● **To do**: Each entry must be output once more without any change.

(Entries provided)

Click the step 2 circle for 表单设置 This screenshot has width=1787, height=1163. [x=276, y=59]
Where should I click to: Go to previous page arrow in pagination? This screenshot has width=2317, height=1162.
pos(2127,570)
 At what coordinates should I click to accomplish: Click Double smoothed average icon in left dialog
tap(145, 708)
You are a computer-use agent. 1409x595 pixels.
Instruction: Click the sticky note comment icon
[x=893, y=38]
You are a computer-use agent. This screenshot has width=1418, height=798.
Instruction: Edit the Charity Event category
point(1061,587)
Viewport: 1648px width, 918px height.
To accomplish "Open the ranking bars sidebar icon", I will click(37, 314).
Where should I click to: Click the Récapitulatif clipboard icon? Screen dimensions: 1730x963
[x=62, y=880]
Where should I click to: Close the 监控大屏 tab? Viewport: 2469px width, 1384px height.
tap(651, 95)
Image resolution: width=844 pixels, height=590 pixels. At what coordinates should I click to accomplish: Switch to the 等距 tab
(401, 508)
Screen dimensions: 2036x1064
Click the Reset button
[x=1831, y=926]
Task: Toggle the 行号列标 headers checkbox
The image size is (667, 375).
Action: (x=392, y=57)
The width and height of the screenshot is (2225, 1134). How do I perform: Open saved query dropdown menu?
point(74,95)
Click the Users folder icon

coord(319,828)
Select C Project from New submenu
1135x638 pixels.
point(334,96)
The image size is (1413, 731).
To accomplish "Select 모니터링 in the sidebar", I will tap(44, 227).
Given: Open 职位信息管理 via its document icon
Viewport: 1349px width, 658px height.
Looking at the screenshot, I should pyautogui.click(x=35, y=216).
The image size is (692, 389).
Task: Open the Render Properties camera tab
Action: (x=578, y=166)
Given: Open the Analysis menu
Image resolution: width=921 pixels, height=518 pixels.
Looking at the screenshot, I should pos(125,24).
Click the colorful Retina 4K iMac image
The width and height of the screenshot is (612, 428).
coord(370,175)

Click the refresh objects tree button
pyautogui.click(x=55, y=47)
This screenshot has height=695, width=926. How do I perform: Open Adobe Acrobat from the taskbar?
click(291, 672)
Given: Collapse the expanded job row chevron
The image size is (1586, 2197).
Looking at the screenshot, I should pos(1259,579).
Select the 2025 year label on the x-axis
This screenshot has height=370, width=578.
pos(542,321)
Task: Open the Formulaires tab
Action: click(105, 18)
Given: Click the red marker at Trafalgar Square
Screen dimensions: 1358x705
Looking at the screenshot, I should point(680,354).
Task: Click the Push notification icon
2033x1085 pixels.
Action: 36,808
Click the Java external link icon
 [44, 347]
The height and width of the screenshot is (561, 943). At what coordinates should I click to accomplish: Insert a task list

(End Entries provided)

● **Task output**:
Click the step 2 circle for 表单设置 This screenshot has width=1787, height=1163. [x=276, y=59]
Where should I click to: Go to previous page arrow in pagination? This screenshot has width=2317, height=1162.
pos(2127,570)
 At what coordinates should I click to accomplish: Click Double smoothed average icon in left dialog
tap(145, 708)
You are a computer-use agent. 1409x595 pixels.
Instruction: Click the sticky note comment icon
[x=893, y=38]
You are a computer-use agent. This screenshot has width=1418, height=798.
Instruction: Edit the Charity Event category
point(1061,587)
Viewport: 1648px width, 918px height.
To accomplish "Open the ranking bars sidebar icon", I will click(37, 314).
Where should I click to: Click the Récapitulatif clipboard icon? Screen dimensions: 1730x963
[x=62, y=880]
Where should I click to: Close the 监控大屏 tab? Viewport: 2469px width, 1384px height.
tap(651, 95)
Image resolution: width=844 pixels, height=590 pixels. At what coordinates should I click to accomplish: Switch to the 等距 tab
(401, 508)
Screen dimensions: 2036x1064
Click the Reset button
[x=1831, y=926]
Task: Toggle the 行号列标 headers checkbox
The image size is (667, 375).
Action: (x=392, y=57)
The width and height of the screenshot is (2225, 1134). How do I perform: Open saved query dropdown menu?
point(74,95)
Click the Users folder icon

coord(319,828)
Select C Project from New submenu
1135x638 pixels.
point(334,96)
The image size is (1413, 731).
To accomplish "Select 모니터링 in the sidebar", I will tap(44, 227).
Given: Open 职位信息管理 via its document icon
Viewport: 1349px width, 658px height.
Looking at the screenshot, I should pyautogui.click(x=35, y=216).
The image size is (692, 389).
Task: Open the Render Properties camera tab
Action: (x=578, y=166)
Given: Open the Analysis menu
Image resolution: width=921 pixels, height=518 pixels.
Looking at the screenshot, I should pos(125,24).
Click the colorful Retina 4K iMac image
The width and height of the screenshot is (612, 428).
coord(370,175)

Click the refresh objects tree button
pyautogui.click(x=55, y=47)
This screenshot has height=695, width=926. How do I perform: Open Adobe Acrobat from the taskbar?
click(291, 672)
Given: Collapse the expanded job row chevron
The image size is (1586, 2197).
Looking at the screenshot, I should pos(1259,579).
Select the 2025 year label on the x-axis
This screenshot has height=370, width=578.
pos(542,321)
Task: Open the Formulaires tab
Action: click(105, 18)
Given: Click the red marker at Trafalgar Square
Screen dimensions: 1358x705
Looking at the screenshot, I should point(680,354).
Task: Click the Push notification icon
2033x1085 pixels.
Action: 36,808
Click the Java external link icon
 [44, 347]
The height and width of the screenshot is (561, 943). At what coordinates should I click to accomplish: Insert a task list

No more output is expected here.